Mais le complotiste ne se contente pas de douter. Il accuse aussi. Il accuse celui qui aurait des raisons de nous empêcher de douter. Celui qui a forcément quelque chose à cacher. Et il y a du monde à enfumer ! il faut donc que le menteur exerce un certain pouvoir, économique, politique, intellectuel, afin que le doute n’habite pas le béotien. D’où la nécessaire thèse du complot. Logique. Le complotiste est logique, il procède par déduction (abduction en fait, mais il n’est pas certain qu’il connaisse ce terme). 

Cette capacité de douter mieux que les autres permet au complotiste de voir au-delà des apparences. Pas facile. Mais il y arrive. Il est capable de voir ce qu’il y a derrière le fait, derrière la froide mécanique des lois de la physique, derrière les bizarreries du hasard et de la nécessité. Il est capable de serrer la pince au fantôme de la transparence. Le complotiste voit ce qui nous échappe, ce qui nous leurre, ce qu’on nous cache, donc. Mais le complotiste ne peut pas tout voir. Il a une vie lui aussi. Il ne peut pas nous tenir par la main tout le temps, et passer ses journées à nous frotter les yeux. C’est à nous de faire un petit effort, nous piquer de curiosité, de douter, nous aussi.

Le complotiste a donc tout pour plaire. Mais vu la croissance exponentielle du nombre de représentants, comment choisir le bon ? Comment choisir celui qui doute mieux que les autres ? Celui qui accuse mieux que les autres ? Celui qui complote mieux ? Il s’agit alors de faire la différence entre deux types de complotistes : le conplotiste et le bonplotiste.

Le conplotiste

Il ne faut pas se voiler la face. Il existe malheureusement de mauvais complotistes, qui ne font pas honneur à la profession. Il s’agit de ceux qui opèrent dans l’antichambre de sincères lanceurs l’alerte et autres bons samaritains.

Parmi ces mauvais élèves complotistes, ceux qu’on retrouve le plus sont les maquilleurs. Ils fardent les faits de leurs propres angoisses ou fantasmes, parfois à l’insu de leur plein gré, parfois pas. Ces complotistes s’inventent alors un double du réel qui corresponde à leurs attentes : le philosophe Clément Rosset a popularisé cette idée dans le réel et son double. Le (vrai) réel n’est pas marrant, triste, décevant, il n’a rien à faire ici. On le remplace par un réel plus subtil, plus énigmatique, qu'on nous voilerait d'ignorance.

______________________________

Consignes à respecter
Traduisez en anglais cette phrase du texte fourni : « Il existe malheureusement de mauvais complotistes, qui ne font pas honneur à la profession. »

______________________________

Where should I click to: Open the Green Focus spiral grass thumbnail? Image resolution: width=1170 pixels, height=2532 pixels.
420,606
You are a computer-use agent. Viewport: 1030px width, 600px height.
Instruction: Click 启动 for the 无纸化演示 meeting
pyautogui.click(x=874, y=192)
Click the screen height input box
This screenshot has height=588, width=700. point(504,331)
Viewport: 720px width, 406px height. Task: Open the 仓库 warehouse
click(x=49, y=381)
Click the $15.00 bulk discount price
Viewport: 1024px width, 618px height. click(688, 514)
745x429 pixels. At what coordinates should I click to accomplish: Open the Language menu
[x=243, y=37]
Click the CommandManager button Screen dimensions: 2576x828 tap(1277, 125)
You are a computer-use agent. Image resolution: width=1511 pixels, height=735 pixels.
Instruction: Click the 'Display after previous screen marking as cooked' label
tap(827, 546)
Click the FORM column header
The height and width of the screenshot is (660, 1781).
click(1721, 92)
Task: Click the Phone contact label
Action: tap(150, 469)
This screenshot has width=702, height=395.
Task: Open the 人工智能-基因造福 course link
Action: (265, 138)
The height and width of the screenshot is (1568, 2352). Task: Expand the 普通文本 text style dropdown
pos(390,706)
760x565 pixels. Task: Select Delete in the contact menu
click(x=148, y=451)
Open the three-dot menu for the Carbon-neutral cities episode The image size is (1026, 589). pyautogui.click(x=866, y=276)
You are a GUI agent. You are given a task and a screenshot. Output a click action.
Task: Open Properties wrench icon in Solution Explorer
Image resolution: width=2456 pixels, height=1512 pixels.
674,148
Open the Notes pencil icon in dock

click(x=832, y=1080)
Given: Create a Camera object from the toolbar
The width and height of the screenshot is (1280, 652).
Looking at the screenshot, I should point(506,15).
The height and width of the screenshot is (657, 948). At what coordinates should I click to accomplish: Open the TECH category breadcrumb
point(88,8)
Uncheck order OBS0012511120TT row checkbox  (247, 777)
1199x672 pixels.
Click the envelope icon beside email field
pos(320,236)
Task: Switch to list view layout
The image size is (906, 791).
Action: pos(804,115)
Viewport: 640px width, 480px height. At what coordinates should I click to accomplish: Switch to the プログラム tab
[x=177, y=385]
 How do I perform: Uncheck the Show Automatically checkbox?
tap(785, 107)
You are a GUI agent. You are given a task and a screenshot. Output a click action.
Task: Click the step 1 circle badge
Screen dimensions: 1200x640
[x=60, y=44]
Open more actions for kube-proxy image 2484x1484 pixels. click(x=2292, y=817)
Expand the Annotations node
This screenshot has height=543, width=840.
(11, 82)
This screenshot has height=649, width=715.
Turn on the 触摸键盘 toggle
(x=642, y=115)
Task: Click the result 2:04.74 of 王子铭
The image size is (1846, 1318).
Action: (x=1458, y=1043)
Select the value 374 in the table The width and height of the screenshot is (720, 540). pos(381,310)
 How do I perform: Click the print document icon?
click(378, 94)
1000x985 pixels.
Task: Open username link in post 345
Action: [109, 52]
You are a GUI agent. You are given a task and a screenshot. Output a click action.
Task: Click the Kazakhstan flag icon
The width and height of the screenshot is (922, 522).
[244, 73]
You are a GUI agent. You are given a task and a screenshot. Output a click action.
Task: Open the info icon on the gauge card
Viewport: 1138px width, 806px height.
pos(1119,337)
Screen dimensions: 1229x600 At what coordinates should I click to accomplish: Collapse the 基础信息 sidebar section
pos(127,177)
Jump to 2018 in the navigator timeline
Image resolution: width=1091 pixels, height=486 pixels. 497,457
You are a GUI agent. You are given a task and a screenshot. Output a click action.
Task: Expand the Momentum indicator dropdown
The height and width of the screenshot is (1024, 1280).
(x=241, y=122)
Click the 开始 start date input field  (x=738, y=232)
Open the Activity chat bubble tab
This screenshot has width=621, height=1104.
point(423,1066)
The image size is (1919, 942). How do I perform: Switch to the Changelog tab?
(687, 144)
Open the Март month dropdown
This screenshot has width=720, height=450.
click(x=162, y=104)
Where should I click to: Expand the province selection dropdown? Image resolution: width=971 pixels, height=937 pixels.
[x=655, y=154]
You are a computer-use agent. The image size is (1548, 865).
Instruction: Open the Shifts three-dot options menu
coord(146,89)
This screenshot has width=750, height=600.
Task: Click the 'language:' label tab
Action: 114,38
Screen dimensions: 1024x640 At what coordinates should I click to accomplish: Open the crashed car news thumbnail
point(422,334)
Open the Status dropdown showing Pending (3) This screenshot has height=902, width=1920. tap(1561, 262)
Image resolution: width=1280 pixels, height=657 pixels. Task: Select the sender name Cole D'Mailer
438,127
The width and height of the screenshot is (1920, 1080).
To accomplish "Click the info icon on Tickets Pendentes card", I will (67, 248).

______________________________

Solution proposée
Unfortunately, there are bad conspiracy theorists who do no credit to the profession.